Muriel Bowser, from a D.C. Neighborhood, Running to Become Mayor of D.C.

Sitting at Qualia Coffee, a smallish and relatively new coffee shop on Georgia Avenue in the D.C., neighborhood of Petworth, you realize just how much Washington, D.C., has changed and is continuing to change. In some ways, this is the eye of the change storm or at least an emblematic illustration of what was going on the city, with the election of a new mayor only days away.

Muriel E. Bowser, who remains the favorite in a three-way race for mayor, the Ward 4 councilmember, who won the Democratic Primary going away, has changed quite a bit, too, since she was first elected to the District Council when Adrian Fenty was elected Mayor of Washington, D.C., in 2008.  

“Washington’s changed have changed a lot, and the change has been swift,” she said as we sat on a soft couch in the crowded coffee shop in Petworth, which is experiencing an influx of new, younger residents,  part of the millennial generation explosion that’s going on in D.C. neighborhoods.

She declined an offer of coffee from an assistant. “I’ve had too much already today,” she said.   She has become during the course of a hectic, combative primary campaign and a drawn out general election campaign, a confident, strong campaigner and politician, who — when push came to shove — managed to hold her own in the four debates that were held and in the much more frequent primary candidate forum encounters.

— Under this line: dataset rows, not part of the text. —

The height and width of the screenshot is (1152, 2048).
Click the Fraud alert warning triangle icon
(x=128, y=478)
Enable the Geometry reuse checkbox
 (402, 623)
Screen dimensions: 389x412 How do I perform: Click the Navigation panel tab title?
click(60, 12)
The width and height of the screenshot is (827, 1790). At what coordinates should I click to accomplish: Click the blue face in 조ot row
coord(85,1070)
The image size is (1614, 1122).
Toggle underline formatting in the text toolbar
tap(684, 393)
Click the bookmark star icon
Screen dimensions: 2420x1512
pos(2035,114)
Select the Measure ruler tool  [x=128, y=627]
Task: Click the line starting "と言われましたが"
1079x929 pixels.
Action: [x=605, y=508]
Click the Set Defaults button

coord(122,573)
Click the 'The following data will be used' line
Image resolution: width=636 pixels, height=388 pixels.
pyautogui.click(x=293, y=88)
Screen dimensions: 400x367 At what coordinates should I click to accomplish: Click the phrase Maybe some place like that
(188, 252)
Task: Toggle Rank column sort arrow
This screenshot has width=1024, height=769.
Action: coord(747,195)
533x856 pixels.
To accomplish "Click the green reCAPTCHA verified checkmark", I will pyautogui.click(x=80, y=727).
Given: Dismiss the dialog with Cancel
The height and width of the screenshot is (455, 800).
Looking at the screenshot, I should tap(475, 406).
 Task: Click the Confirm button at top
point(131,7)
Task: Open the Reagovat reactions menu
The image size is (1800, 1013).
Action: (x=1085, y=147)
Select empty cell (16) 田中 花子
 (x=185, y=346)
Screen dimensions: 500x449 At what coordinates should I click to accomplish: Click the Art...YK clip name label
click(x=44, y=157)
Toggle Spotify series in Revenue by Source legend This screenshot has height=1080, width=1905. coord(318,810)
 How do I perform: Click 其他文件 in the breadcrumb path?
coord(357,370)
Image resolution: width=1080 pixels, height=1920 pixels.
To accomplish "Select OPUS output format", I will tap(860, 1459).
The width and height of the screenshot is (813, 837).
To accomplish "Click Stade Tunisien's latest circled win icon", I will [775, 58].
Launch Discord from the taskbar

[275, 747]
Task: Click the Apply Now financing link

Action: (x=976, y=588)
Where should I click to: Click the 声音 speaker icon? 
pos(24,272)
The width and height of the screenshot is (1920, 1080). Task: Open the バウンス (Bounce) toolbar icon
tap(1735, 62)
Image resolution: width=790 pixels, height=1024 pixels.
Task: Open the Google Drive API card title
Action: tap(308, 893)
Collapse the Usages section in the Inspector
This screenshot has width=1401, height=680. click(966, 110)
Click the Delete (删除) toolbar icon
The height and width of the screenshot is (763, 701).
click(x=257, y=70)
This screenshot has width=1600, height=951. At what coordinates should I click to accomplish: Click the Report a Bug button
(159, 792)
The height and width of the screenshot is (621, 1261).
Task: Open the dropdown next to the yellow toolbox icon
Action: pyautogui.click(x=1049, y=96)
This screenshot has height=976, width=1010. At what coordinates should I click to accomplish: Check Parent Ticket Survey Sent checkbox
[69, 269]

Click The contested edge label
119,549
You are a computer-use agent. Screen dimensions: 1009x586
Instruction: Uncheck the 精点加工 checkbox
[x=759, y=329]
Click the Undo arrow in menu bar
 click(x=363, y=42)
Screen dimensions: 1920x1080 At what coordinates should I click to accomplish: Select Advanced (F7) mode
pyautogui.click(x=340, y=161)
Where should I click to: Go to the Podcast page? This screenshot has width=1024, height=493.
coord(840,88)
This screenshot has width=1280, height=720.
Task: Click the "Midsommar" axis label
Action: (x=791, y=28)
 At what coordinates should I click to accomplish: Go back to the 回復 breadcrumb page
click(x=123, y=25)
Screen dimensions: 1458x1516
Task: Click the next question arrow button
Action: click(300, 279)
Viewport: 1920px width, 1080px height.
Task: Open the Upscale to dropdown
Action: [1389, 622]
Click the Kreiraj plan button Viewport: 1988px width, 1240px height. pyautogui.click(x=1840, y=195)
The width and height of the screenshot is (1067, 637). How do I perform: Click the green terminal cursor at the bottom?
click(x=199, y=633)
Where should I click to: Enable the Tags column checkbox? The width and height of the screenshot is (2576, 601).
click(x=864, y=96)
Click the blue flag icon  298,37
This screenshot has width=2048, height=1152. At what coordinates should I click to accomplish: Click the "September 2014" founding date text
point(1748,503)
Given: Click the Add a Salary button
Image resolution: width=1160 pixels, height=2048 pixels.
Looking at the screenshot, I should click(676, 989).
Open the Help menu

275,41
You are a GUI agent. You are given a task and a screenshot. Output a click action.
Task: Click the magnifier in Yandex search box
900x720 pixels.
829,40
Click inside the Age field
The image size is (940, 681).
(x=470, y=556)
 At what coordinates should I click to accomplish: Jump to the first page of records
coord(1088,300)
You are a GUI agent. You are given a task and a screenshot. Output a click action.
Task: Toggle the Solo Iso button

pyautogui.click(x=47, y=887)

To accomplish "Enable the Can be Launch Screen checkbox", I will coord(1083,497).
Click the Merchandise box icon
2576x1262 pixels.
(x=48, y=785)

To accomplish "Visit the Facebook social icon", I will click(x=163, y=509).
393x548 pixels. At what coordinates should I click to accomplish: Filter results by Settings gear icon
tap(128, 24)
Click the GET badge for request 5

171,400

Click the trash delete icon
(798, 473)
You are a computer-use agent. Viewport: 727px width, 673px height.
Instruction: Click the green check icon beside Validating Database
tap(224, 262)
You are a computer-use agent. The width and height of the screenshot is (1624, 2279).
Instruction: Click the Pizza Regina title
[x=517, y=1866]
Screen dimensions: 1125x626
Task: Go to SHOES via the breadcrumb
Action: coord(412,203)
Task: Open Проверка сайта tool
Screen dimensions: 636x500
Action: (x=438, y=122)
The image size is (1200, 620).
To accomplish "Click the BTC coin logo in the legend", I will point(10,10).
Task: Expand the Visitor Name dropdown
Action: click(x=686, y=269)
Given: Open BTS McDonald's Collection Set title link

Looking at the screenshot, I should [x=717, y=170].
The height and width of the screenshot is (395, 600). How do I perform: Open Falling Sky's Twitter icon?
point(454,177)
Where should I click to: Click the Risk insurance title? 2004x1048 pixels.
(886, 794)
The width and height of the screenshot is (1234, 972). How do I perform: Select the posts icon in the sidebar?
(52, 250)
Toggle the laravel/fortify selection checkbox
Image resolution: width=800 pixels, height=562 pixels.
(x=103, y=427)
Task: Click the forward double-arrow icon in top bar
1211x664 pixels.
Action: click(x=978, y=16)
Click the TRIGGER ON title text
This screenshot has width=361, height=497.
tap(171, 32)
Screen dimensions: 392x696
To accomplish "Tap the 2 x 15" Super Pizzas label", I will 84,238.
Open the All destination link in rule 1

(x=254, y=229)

In the end, she emerged victorious over incumbent Mayor Vincent Gray, Councilmembers Jack Evans, Tommy Wells and Vincent Orange as well as Busboys and Poets owner Andy Shallal. She will have run the table if she wins Nov. 4 in the general election.  Polls to date have shown her initially with a double-digit lead over Independent David Catania, who had to give up his at-large Council seat to run, while Carol Schwartz, also an independent trailed in third.  That lead, according to other polls dwindled early in October, while a more recent poll saw her on the rise again.

The atmosphere remains unsettled, with voters not entirely happy with the choices, as the electorate changes with changing times. 

We offered that this was the first time that the general election gives the appearance of being competitive—an assertion to which she offered some skepticism,  when asked, and replied, “Is it?”

 “It’s certainly been long,” Bowser said. “That’s one of the things that’s different.  But we’re doing extremely well, I think. We’re strong across the city, and it’s been certainly an interesting process. That can be a challenge.”

“But you know what the upside to all this is?” she asked. “You get to talk to the people face to face, who live here, not just in my ward, but all over the city. You see that everyone has the same worries and concerns all over the city, but in different ways, with different priorities.  Everyone is concerned about jobs, about housing, job training, our schools.  There has been considerable anxiety across the wards about the fast pace of growth. We’ve got to make sure that people who want to stay here, can afford to stay here, and that means more affordable house, more planning with affordable housing as a component.”

Bowser has followed the Fenty approach to electioneering—she knocked on every door in her Ward 4 election, and she’s followed a similar face-to-face contact pattern in the general and primary elections.   She stays in touch with Fenty and presumably has learned from him.  “We still talk by phone regularly,” she said.

These days, she brings confidence into any room—you could see it during the primary forums, when she’s greeting people on the move, or in the recent debates.   You could see it sitting next to her at the coffee shop.  “I have what you might call an extrovert-introvert personality, depending on the situation,” she said. “The extrovert part has a lot of energy.”

“When I was elected to the City Council, I felt that I came from one of the most diverse ward in the city,” she continued. “That’s given me the experience of being able to deal with all kinds of people. We had everything—black, white, men and women, young and old, gay and straight.  I think I’m the best candidate to deal with all of the people in the city.”

Bowser grew up in a big family—five and she was the youngest—went to Catholic school, worked for an insurance company and later got her master’s degree in public policy at American University. She became active in her ward and served on the advisory neighborhood commission.  Fenty hand-picked her to run for his council spot.  She ended up wanting to be  in public service,  said said, “not to be a back-slappping politician, but to help people, to facilitate change. I thought politics and government is where you could accomplish the most.”  She came naturally to politics. Her father Joe, a Democrat and activist, was an neighborhood commissioner, a community watchdog and is now 79.

She is a neighborhood person, in the sense that she’s kept her ties, her friends and family, close to her and stirred by the lives of people in neighborhoods.   “I still have the same friends from high school,” she said. “When you’re running for office that’s a good thing to have.”

“When you’re talking about ‘One City’ [Mayor Gray’s motto for uniting D.C.], that’s not a simple concept,” Bowser said. “This is a city of neighborhoods. They have an identity, and it’s not just about color or party. It’s about jobs, safety, the services, schools, where and how you live.  ‘One City’ means everybody has a chance to have the same services from government, and that’s good government.”